▶ Instructions for the task
Please, without any pictures, transcribe the lines from the one holding "The height and width of the screenshot is (480, 1080)." to the end of the listing, both ends included.

(Data records begins)

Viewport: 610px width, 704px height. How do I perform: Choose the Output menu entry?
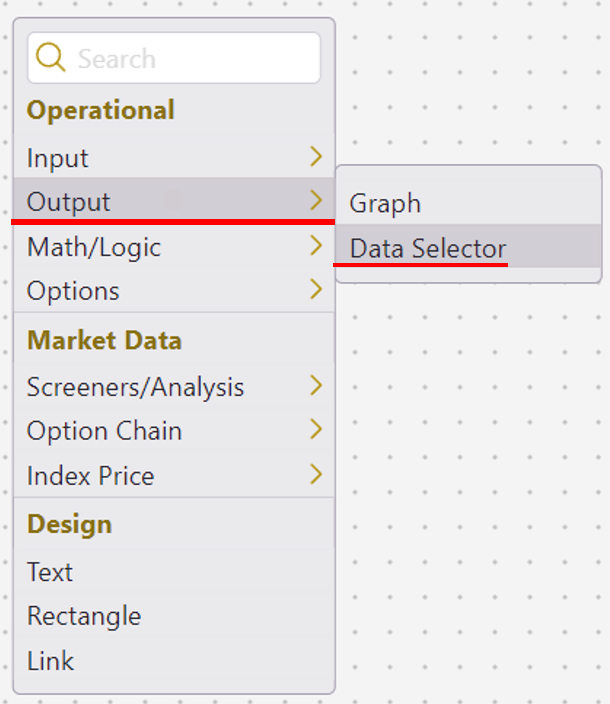point(68,202)
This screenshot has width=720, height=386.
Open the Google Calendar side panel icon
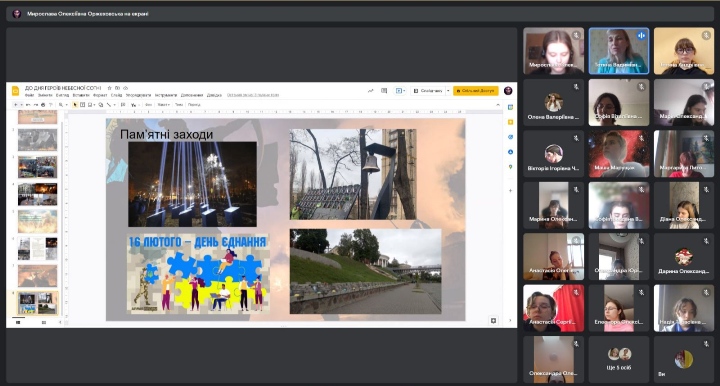510,107
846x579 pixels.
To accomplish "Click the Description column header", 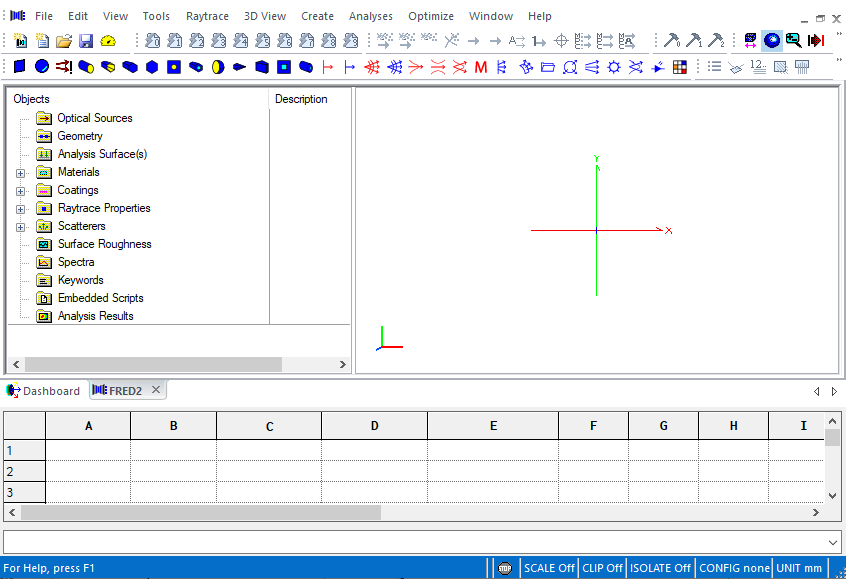I will (x=301, y=99).
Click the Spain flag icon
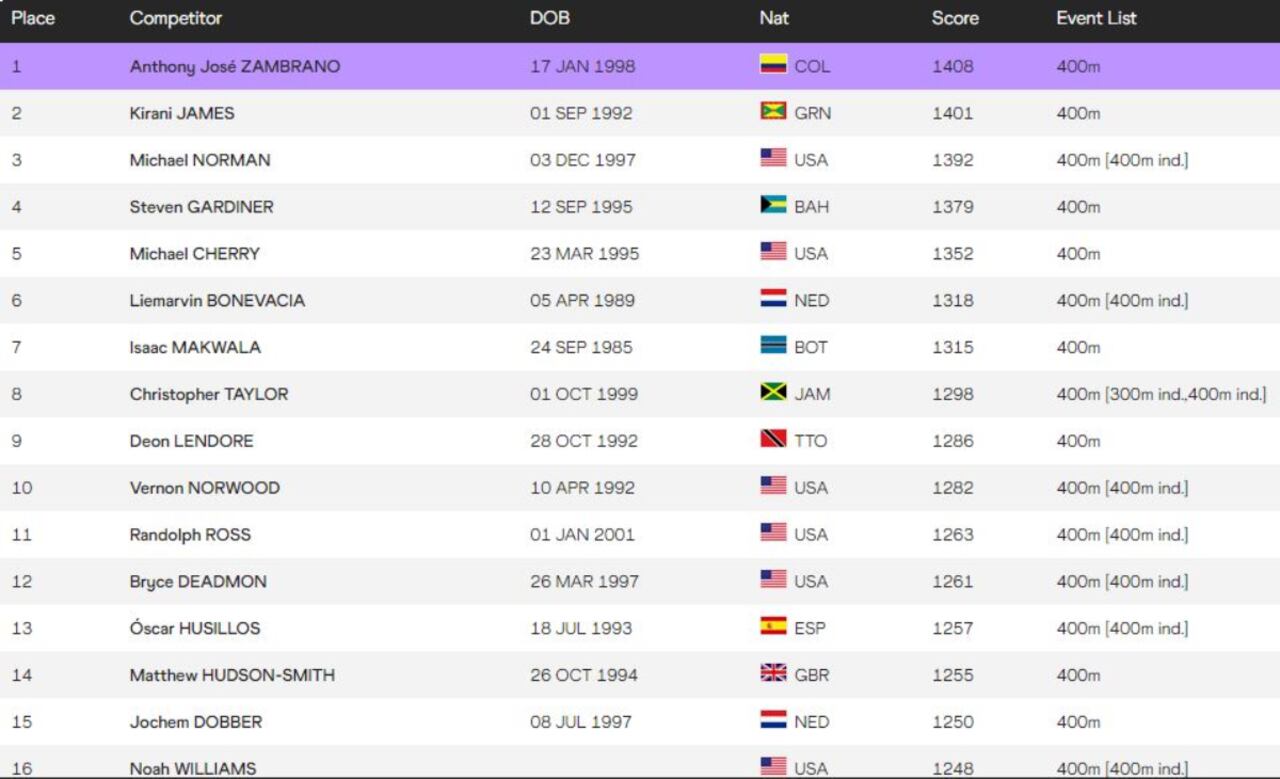This screenshot has height=779, width=1280. coord(773,627)
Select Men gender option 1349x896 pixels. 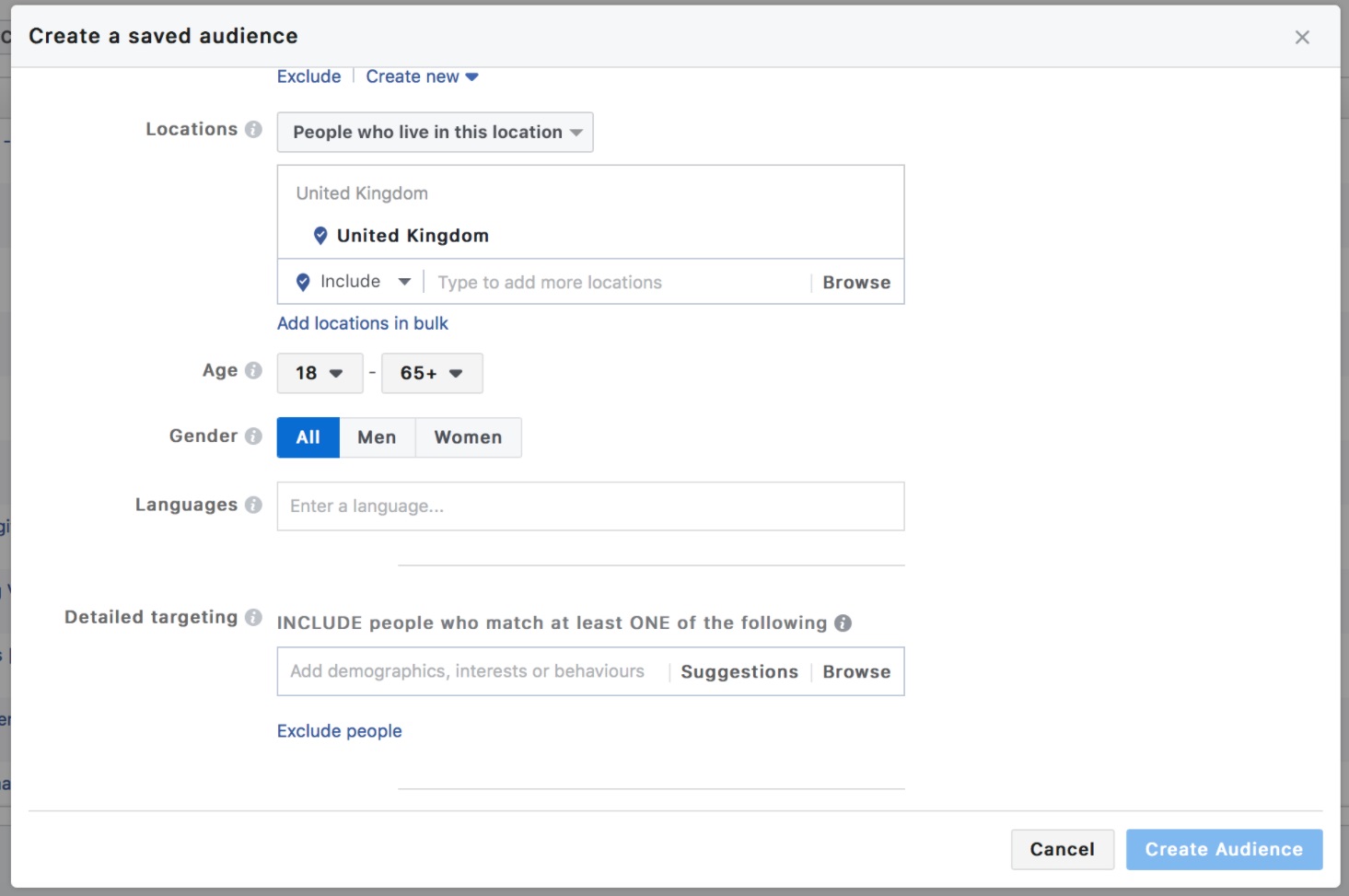click(377, 437)
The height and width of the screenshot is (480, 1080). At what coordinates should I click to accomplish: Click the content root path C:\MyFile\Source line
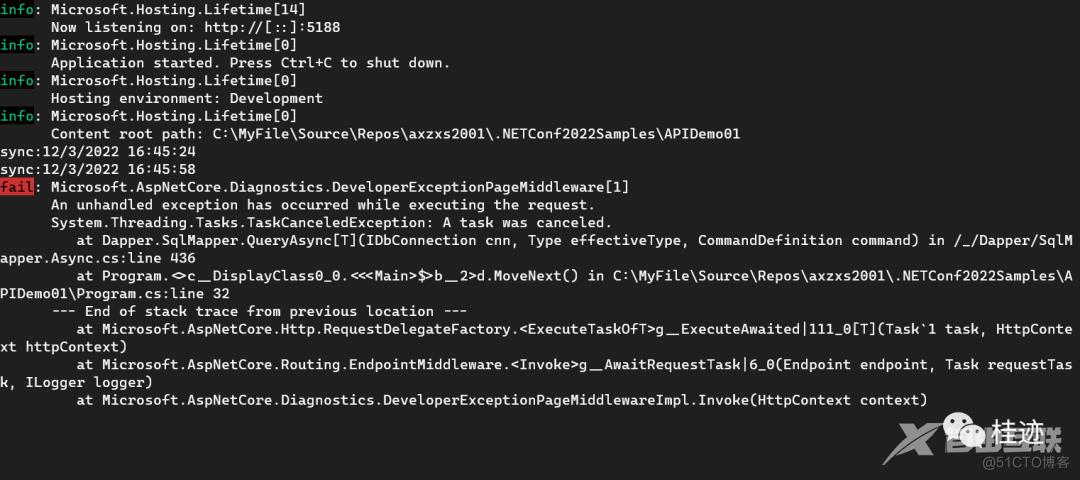[x=395, y=134]
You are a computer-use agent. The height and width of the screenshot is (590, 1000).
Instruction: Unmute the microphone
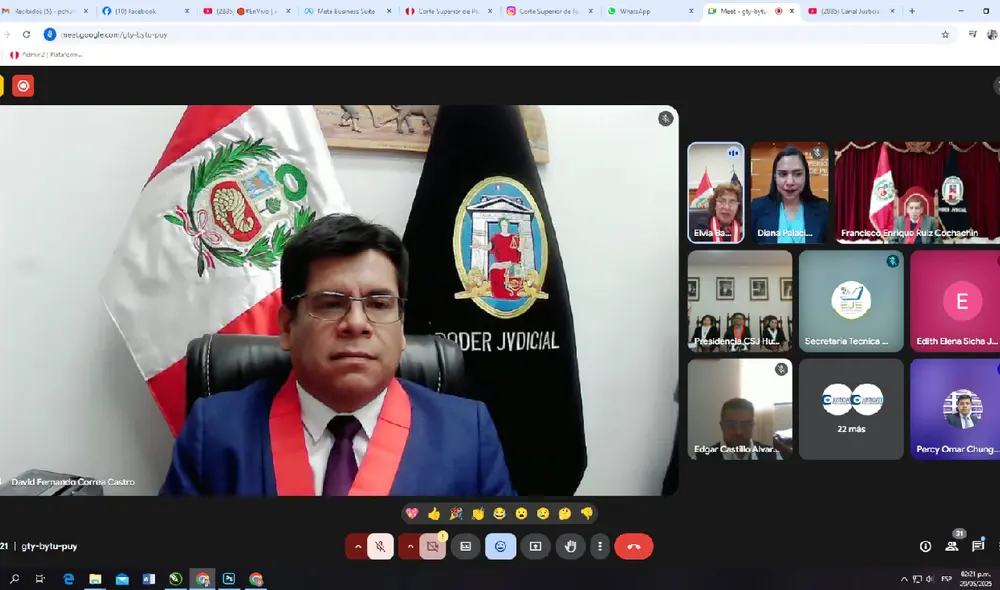(x=380, y=546)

(Data records ends)

▶ Reply to the task
The height and width of the screenshot is (480, 1080). At what coordinates should I click to accomplish: Click the content root path C:\MyFile\Source line
[x=395, y=134]
You are a computer-use agent. The height and width of the screenshot is (590, 1000).
Instruction: Unmute the microphone
(x=380, y=546)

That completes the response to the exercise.